Data listing:

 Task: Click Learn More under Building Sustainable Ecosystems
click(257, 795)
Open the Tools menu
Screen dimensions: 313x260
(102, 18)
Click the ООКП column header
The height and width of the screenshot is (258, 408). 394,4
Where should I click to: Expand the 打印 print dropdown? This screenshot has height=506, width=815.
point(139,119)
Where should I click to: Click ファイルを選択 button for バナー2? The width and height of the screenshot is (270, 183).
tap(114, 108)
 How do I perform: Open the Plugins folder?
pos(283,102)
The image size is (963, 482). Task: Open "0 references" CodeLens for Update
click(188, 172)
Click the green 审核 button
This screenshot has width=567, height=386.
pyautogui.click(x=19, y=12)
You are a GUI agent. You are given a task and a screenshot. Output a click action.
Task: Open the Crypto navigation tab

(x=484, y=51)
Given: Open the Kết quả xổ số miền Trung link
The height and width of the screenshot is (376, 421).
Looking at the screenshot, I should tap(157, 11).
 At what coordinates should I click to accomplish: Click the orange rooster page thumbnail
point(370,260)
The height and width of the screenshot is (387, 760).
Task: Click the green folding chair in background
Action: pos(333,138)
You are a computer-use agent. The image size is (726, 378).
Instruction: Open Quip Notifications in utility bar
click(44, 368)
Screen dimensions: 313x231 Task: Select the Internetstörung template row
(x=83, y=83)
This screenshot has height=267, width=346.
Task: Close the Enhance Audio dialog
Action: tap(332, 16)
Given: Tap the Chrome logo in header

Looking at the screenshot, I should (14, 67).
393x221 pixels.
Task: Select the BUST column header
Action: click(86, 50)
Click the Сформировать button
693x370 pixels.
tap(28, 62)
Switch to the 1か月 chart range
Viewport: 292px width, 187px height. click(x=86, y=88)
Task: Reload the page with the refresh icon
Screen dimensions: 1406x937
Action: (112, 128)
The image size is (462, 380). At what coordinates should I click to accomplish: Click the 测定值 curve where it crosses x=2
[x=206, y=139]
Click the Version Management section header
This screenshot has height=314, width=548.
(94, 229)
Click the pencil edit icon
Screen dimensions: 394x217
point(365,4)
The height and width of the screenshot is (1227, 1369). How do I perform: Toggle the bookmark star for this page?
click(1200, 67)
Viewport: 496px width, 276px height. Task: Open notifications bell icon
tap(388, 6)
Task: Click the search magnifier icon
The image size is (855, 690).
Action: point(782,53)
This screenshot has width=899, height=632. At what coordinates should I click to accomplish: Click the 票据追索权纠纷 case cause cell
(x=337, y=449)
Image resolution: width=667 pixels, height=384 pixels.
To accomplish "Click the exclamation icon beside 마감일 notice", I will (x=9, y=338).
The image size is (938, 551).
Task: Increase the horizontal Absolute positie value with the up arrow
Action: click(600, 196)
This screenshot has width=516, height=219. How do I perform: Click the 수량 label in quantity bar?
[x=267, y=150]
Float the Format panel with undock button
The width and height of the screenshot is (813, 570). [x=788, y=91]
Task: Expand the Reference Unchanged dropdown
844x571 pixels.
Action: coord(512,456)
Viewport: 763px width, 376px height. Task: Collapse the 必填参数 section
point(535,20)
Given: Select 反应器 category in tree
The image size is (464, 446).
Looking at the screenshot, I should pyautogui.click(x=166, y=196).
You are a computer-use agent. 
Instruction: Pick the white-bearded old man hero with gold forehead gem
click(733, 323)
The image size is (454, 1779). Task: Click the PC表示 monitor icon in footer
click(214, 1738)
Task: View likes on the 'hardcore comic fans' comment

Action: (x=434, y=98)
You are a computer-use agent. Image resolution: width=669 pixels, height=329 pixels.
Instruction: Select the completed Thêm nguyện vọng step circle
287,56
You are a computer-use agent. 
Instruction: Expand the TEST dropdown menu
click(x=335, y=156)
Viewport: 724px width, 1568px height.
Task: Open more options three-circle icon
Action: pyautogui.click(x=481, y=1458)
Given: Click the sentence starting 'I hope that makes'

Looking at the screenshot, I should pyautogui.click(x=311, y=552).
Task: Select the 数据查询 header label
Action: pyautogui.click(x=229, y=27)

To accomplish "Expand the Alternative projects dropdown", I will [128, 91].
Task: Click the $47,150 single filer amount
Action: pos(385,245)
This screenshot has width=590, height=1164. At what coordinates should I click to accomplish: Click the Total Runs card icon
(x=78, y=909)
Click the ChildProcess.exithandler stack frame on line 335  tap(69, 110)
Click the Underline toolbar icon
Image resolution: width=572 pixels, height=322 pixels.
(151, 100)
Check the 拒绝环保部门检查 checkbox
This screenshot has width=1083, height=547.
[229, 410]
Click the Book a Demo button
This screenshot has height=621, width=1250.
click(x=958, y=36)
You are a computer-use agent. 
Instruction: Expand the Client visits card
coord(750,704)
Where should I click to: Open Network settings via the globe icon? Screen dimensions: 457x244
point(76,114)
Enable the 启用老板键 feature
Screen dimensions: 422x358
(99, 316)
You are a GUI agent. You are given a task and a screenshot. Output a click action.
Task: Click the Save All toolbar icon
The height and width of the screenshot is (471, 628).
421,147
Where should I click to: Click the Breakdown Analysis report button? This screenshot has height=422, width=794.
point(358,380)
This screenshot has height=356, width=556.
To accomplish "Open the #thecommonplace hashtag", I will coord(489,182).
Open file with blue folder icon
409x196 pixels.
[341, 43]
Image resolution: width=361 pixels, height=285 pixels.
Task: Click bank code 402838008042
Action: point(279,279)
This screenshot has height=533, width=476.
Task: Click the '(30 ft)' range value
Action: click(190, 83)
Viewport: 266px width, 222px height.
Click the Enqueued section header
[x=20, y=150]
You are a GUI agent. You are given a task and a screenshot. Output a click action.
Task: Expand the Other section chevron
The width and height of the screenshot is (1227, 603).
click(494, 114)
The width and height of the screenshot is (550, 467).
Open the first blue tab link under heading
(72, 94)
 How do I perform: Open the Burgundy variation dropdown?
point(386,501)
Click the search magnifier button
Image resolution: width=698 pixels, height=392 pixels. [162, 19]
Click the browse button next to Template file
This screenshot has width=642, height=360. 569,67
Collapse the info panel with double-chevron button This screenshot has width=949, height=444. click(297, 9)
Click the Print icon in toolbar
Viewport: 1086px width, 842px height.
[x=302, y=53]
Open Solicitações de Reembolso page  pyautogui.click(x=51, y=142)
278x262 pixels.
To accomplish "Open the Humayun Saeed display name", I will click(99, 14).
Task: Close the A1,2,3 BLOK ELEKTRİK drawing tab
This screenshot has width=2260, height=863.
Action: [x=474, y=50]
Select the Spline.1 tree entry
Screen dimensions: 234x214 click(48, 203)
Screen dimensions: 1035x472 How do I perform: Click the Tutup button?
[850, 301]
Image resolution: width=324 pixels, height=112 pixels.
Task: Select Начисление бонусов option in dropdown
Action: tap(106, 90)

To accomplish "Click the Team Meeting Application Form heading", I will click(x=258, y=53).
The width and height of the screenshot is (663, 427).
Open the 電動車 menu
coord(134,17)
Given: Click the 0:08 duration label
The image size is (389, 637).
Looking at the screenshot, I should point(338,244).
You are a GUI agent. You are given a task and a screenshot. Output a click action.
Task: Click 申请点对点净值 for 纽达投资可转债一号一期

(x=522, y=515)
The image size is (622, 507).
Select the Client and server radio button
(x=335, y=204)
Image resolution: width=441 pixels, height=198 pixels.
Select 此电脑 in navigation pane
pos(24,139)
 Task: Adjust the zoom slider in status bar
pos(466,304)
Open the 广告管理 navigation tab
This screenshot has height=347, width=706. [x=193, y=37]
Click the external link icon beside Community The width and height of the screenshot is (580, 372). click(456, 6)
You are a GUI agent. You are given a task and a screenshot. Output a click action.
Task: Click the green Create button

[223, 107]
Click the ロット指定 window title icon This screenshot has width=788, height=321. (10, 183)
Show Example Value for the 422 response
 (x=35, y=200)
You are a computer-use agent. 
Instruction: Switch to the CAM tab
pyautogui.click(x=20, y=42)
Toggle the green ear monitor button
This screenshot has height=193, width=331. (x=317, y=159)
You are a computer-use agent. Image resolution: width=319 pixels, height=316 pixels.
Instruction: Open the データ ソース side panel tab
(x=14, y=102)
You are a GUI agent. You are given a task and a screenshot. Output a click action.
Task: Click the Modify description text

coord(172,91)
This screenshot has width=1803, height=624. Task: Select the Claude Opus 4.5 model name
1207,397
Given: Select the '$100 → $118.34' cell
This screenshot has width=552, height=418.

Work task: Each line from the one containing "Select the Spline.1 tree entry" to the last line above must be returned exactly, and no line outside that range.

Expected answer:
Select the Spline.1 tree entry
Screen dimensions: 234x214 click(48, 203)
Screen dimensions: 1035x472 How do I perform: Click the Tutup button?
[850, 301]
Image resolution: width=324 pixels, height=112 pixels.
Task: Select Начисление бонусов option in dropdown
Action: tap(106, 90)

To accomplish "Click the Team Meeting Application Form heading", I will click(x=258, y=53).
The width and height of the screenshot is (663, 427).
Open the 電動車 menu
coord(134,17)
Given: Click the 0:08 duration label
The image size is (389, 637).
Looking at the screenshot, I should point(338,244).
You are a GUI agent. You are given a task and a screenshot. Output a click action.
Task: Click 申请点对点净值 for 纽达投资可转债一号一期

(x=522, y=515)
The image size is (622, 507).
Select the Client and server radio button
(x=335, y=204)
Image resolution: width=441 pixels, height=198 pixels.
Select 此电脑 in navigation pane
pos(24,139)
 Task: Adjust the zoom slider in status bar
pos(466,304)
Open the 广告管理 navigation tab
This screenshot has height=347, width=706. [x=193, y=37]
Click the external link icon beside Community The width and height of the screenshot is (580, 372). click(456, 6)
You are a GUI agent. You are given a task and a screenshot. Output a click action.
Task: Click the green Create button

[223, 107]
Click the ロット指定 window title icon This screenshot has width=788, height=321. (10, 183)
Show Example Value for the 422 response
 (x=35, y=200)
You are a computer-use agent. 
Instruction: Switch to the CAM tab
pyautogui.click(x=20, y=42)
Toggle the green ear monitor button
This screenshot has height=193, width=331. (x=317, y=159)
You are a computer-use agent. Image resolution: width=319 pixels, height=316 pixels.
Instruction: Open the データ ソース side panel tab
(x=14, y=102)
You are a GUI agent. You are given a task and a screenshot. Output a click action.
Task: Click the Modify description text

coord(172,91)
This screenshot has width=1803, height=624. Task: Select the Claude Opus 4.5 model name
1207,397
Given: Select the '$100 → $118.34' cell
This screenshot has width=552, height=418.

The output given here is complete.